Like science, however, philosophy is not wisdom, which has nothing to do with logics, informations, and opinions in turn. Wisdom is knowledge acquired through prolonged experience – knowledge in the sense of the Latin term sapere, which is the present active infinitive of sapio, “to taste.” Therefore, it can only be acquired with age. Unlike the moderns, who put their elders in nursing homes, indigenous peoples are very-much aware of it: for them the elders, having lived as much as they have, have turned the world in their world; this is the reason for which you ask them about no matter what, before asking anyone else.

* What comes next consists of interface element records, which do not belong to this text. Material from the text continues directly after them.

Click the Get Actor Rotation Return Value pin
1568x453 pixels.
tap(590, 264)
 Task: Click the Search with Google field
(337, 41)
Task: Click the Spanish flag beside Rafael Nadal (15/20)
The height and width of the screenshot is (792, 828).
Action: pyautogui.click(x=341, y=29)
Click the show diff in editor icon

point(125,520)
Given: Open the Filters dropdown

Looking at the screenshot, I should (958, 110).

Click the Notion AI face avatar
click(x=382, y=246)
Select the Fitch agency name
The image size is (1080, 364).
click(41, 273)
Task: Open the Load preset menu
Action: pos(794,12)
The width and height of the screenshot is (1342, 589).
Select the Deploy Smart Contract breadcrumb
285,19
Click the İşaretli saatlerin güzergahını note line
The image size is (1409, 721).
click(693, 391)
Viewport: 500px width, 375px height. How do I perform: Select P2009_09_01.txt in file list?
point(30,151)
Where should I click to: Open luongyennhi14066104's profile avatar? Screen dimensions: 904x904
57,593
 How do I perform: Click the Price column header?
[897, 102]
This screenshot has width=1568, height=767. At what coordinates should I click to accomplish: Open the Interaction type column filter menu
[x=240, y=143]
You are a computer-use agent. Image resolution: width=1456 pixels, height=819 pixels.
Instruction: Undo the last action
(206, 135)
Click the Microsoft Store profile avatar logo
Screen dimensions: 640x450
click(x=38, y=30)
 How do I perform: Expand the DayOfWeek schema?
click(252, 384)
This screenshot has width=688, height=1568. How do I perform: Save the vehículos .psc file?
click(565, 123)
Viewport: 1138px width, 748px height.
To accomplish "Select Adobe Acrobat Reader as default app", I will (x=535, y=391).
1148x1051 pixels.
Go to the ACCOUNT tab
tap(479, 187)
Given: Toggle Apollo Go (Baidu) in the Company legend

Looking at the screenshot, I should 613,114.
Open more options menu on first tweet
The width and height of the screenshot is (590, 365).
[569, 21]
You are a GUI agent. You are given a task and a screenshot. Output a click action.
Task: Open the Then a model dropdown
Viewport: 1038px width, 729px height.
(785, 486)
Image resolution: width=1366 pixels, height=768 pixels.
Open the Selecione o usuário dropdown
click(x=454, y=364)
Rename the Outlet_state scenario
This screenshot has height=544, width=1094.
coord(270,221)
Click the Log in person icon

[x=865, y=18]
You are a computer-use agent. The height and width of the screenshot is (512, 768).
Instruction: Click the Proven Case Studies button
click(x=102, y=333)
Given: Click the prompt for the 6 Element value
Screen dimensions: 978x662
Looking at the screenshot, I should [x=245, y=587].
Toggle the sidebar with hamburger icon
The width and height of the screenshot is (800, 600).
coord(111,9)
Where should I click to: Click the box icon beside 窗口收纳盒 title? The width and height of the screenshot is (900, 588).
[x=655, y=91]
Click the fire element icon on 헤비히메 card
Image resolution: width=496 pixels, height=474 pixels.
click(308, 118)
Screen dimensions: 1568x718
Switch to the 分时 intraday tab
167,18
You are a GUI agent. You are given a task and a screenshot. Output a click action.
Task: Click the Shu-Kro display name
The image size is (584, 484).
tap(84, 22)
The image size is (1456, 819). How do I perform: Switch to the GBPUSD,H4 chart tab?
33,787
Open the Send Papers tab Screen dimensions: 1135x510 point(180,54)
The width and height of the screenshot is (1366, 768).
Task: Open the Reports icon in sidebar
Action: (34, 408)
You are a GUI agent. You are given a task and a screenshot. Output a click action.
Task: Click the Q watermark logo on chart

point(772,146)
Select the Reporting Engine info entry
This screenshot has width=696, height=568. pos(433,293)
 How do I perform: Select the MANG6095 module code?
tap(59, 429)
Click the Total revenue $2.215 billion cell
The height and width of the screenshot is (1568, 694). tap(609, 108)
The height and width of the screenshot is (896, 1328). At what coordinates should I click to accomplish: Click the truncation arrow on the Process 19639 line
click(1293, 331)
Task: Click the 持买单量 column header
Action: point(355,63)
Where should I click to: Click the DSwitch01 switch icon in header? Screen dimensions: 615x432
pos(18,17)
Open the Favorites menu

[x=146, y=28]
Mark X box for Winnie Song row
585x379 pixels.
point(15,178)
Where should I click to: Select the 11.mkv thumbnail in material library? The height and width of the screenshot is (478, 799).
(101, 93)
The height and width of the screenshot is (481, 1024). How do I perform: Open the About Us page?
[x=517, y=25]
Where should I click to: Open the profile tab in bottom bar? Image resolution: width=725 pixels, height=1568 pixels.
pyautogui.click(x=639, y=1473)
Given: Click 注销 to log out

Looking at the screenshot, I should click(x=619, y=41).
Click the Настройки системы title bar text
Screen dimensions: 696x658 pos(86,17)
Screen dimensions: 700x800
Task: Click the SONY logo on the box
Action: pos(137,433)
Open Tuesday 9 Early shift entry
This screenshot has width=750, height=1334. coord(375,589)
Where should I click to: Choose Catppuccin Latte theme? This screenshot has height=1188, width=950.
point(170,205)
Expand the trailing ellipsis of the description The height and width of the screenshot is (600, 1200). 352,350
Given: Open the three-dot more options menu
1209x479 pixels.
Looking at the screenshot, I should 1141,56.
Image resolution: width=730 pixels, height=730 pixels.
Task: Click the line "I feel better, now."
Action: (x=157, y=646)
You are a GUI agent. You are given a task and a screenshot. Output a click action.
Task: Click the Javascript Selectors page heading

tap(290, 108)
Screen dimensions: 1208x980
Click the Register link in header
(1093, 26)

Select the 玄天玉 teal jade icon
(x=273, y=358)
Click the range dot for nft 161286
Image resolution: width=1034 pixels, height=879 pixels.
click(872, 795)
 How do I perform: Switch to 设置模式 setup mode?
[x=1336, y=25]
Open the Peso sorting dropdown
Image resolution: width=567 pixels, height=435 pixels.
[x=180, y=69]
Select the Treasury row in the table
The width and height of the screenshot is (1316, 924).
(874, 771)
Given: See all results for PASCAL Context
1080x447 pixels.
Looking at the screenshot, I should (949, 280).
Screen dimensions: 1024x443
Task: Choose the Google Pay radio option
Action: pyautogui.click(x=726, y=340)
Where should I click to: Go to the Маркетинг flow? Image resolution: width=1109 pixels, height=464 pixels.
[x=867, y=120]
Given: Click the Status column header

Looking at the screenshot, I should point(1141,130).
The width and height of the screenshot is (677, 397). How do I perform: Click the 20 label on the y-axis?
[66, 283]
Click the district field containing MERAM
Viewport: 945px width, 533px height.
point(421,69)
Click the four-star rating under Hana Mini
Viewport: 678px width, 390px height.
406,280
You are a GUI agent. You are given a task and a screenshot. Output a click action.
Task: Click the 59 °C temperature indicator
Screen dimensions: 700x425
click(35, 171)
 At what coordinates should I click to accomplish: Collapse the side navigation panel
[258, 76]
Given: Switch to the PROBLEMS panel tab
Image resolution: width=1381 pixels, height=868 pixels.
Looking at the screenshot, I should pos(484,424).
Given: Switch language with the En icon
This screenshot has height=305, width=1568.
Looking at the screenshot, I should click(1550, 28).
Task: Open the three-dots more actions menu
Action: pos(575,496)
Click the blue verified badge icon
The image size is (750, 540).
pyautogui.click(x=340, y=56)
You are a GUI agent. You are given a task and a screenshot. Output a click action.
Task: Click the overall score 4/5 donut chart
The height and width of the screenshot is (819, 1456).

Philosophy’s basal intuitions, however, open to something else, as well: they open to a sort of “essential thinking” – as Heidegger calls it – that lies at its root, and which is linked in turn to both poetry and mythology. But on this we will write another day. Suffice it for now to point to it and, thereby, to underline that philosophy has non-philosophical origins which are not its past, though, but its living root. It is important to stress it, we think, in a time in which philosophy is not only often confused with logic, information, science, and wisdom, but also with a discipline put into the service of finding out the material genealogy of such and such ideas, that is to say, which political positions they allegedly reflect and how do they contribute to class struggle (Marx), and whether they conceal some kind of irrational will after all (Nietzsche) – which, in short, makes of the philosopher a mere Kulturkritik.
Kant’s statue in Kaliningrad (former Königsberg) splashed with pink paint in 2018 after his name was nominated for relabelling the city’s airport – Kant was not only accused of being “unpatriotic” because of being German instead of Russian (!); he was also accused, perhaps more importantly, of having written “incomprehensible books that no one reads.” Isn’t it beautiful?